Caroline could not help the two police officers, beyond giving them everything that she had found in her mailbox, which Mike bagged and labelled after first donning a pair of cellophane gloves.
“Why didn’t you contact us after you received the first newspaper?” Barney said.
“Because I had no way of knowing that it was related to the lead story on the front page,” Caroline said with a defensive edge to her voice. “The note just stated that it would make sense in time. Now, with the other newspaper and the note, it does. Although I have no idea why it’s happening.”
Barney nodded. “Please try to think of anyone who might bear you a grudge, or have any reason to wish you harm.”
“I have thought, Inspector. I’ve racked my brain until it aches, and gone through both my work and personal relationships. I cannot imagine that a single person I know could be capable of these...these atrocities. I just don’t know why anyone would want to hurt me. I don’t understand any of it.”
“We’ll keep you under twenty-four-hour protection,” Barney said. “It goes without saying that you may be at risk. Although if these notes that state he’s watching you are on the level, then we may just pick him up. I would appreciate a full list of all your friends, acquaintances, work colleagues and, er, past...anyone who has been significant in your life.”
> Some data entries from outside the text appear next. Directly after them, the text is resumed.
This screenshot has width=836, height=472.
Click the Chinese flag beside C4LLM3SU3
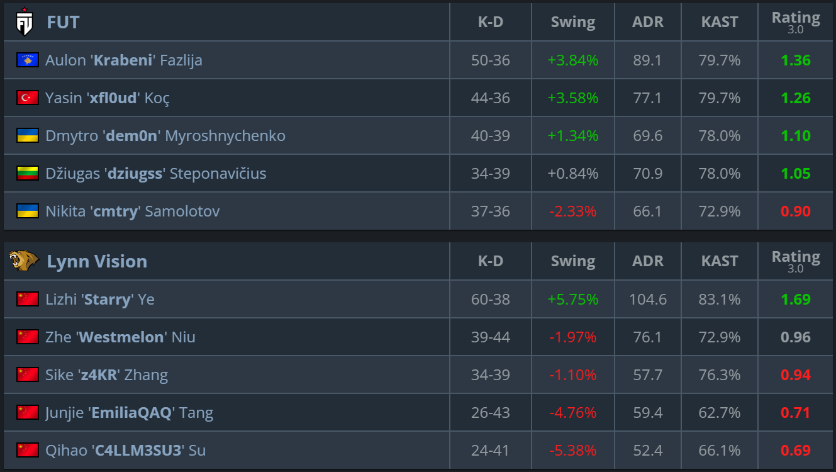tap(28, 450)
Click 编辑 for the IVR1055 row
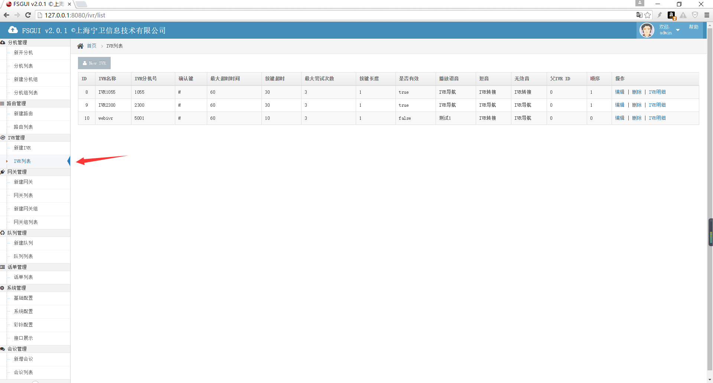Screen dimensions: 713x383 [x=619, y=92]
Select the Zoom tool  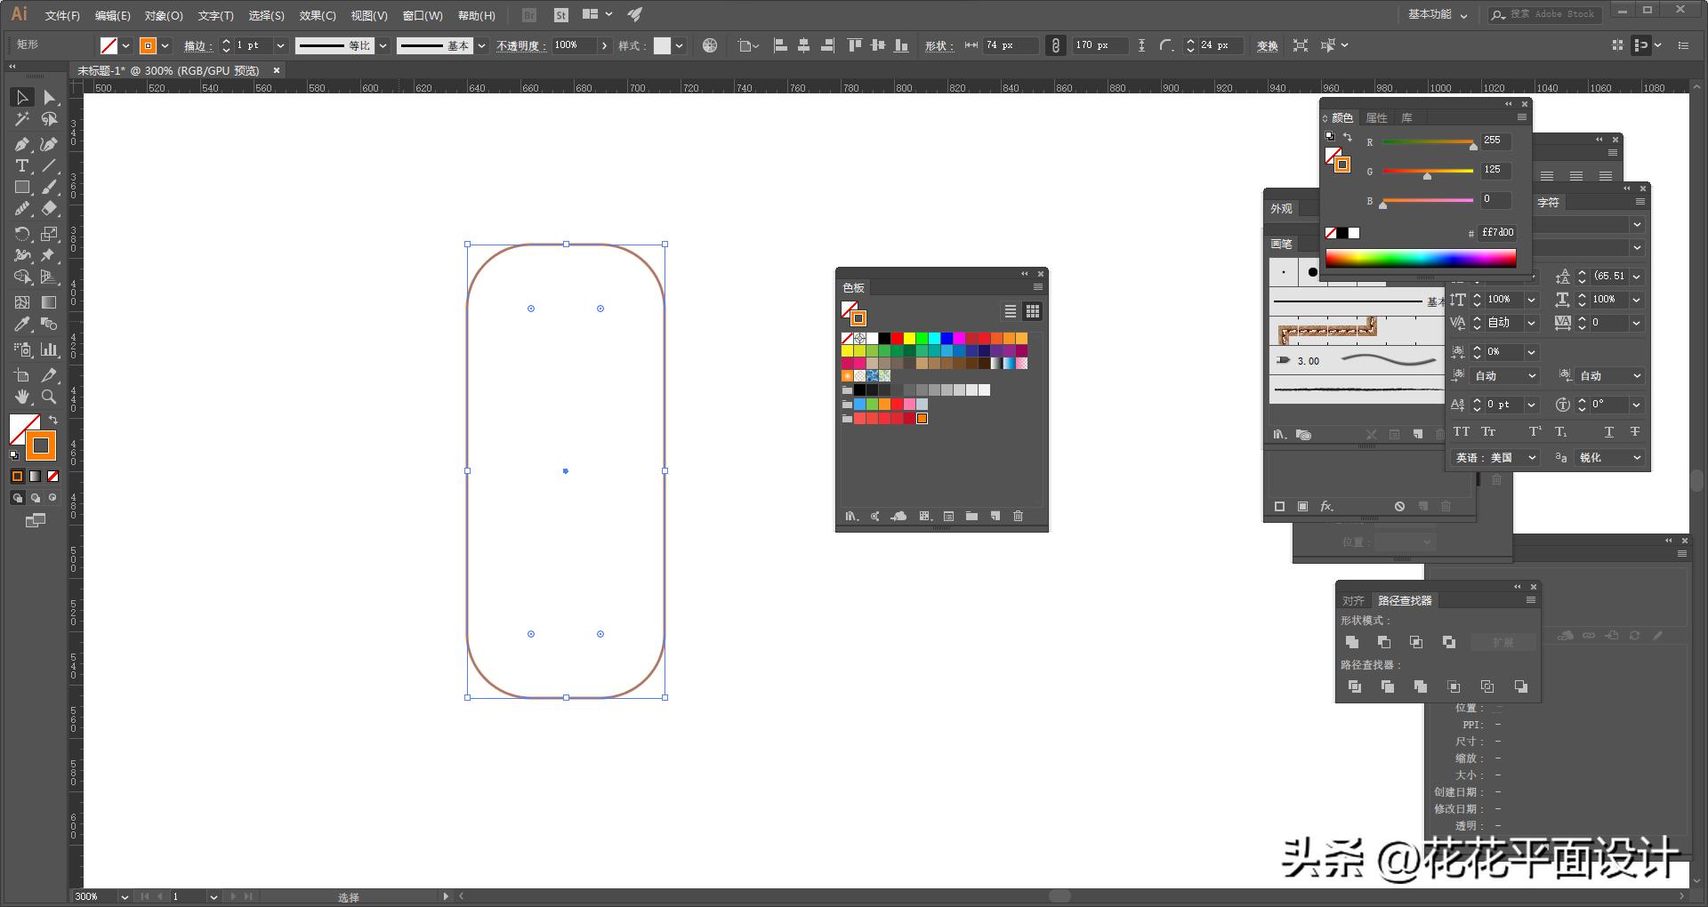(x=47, y=397)
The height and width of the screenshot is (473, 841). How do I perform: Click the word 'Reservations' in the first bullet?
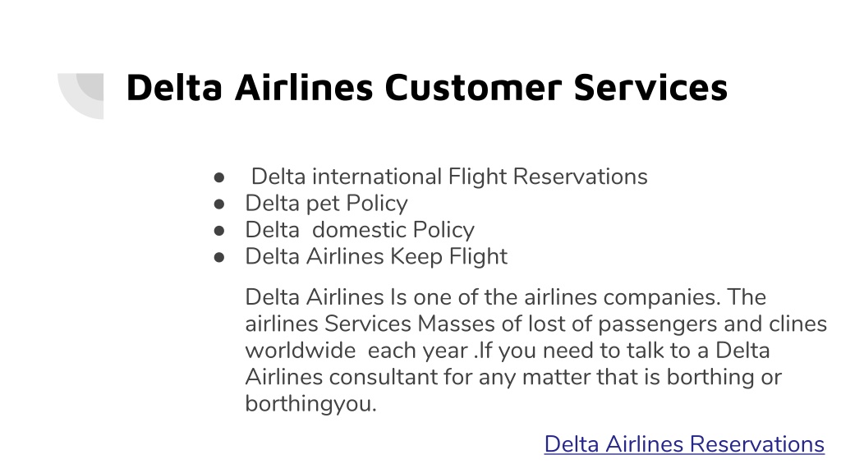click(x=581, y=177)
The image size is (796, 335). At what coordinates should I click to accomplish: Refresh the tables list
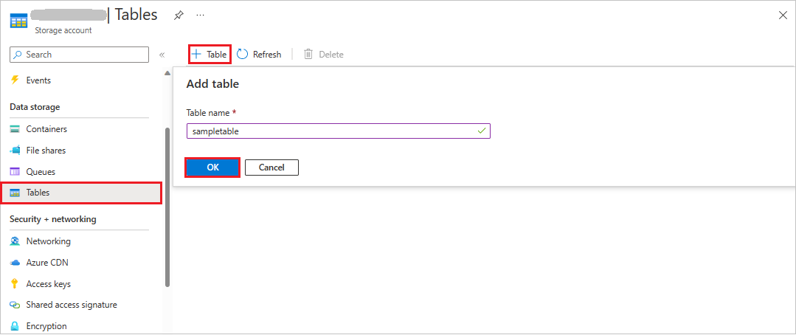(259, 55)
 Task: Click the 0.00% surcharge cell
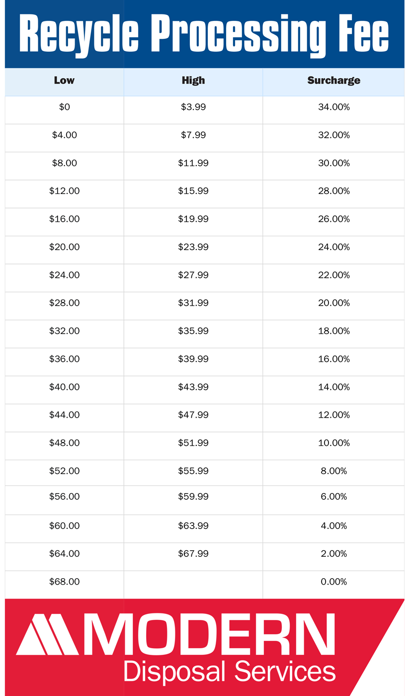(333, 582)
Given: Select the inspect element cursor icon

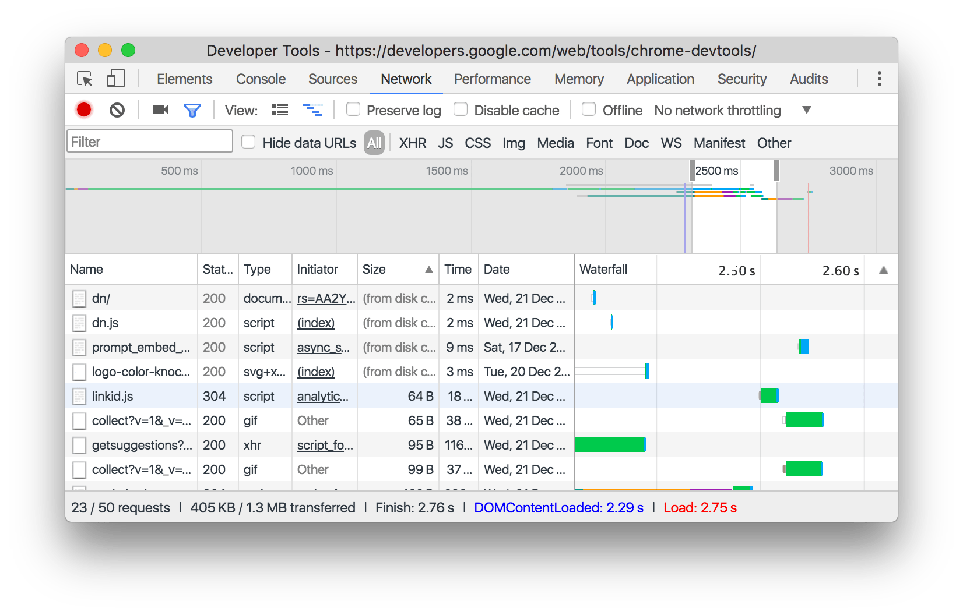Looking at the screenshot, I should tap(84, 79).
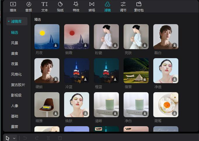Viewport: 199px width, 141px height.
Task: Open the 素材包 asset pack tab
Action: [139, 7]
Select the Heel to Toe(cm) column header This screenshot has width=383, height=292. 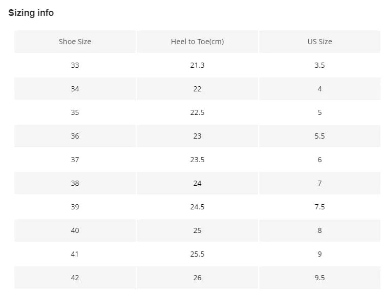point(197,42)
“What do you think, boss?” Mike said, driving away from Simon Payne’s flat, heading back to the Yard.
“I think we’ve got a real chance, is what I think. The killer has some sick motive. Caroline Sellars is a redhead in her twenties, physically similar to the two victims. Could be he’s some old flame she dumped. Maybe he has a problem handling rejection. Or it might be someone at the Beeb who thinks she got promotion at his
expense, which he believes he deserved. Whoever it is, knows her. It’s personal. When we home in on him...case closed.”
“Sounds simple,” Mike said, his brow corrugating in a frown.
Barney twiddled with his wedding band. “I know. So why do I have bad vibes, and the feeling that it won’t be?”
CHAPTER FIVE
Mark parked the Jeep Cherokee on the country road next to the eastern shore of Bewl Water. It was just a few minutes drive from the flat, which was situated on the edge of Bedgebury Forest, well back from the A268, out of sight and sound of traffic.
Holding hands, Mark and Amy followed a footpath around the large lake, stopping when they reached a small jetty, to sit on bleached planks with their feet dangling above the placid water, as they relished the tranquil surroundings.
“I think a small cottage over there would be a terrific weekend retreat,” Amy said, pointing to a finger peninsula that poked out towards them from the far bank.
“I vant to be alone, eh?” Mark said, sounding more like Bela Lugosi than Greta Garbo.
“She never said that,” Amy stated, smiling broadly at his bad impression.
“Who didn’t say what?”
“Garbo didn’t say ‘I vant to be alone’. And if she had, it wouldn’t have sounded like Dracula with a Yank accent,” she said, gripping his arm and making as if to push him in the lake.
“You wouldn’t dare,” he said, knowing that she would, but counting on her wanting a pub lunch, and having the sense to realise that if he was soaked to the skin, then the outing would be curtailed.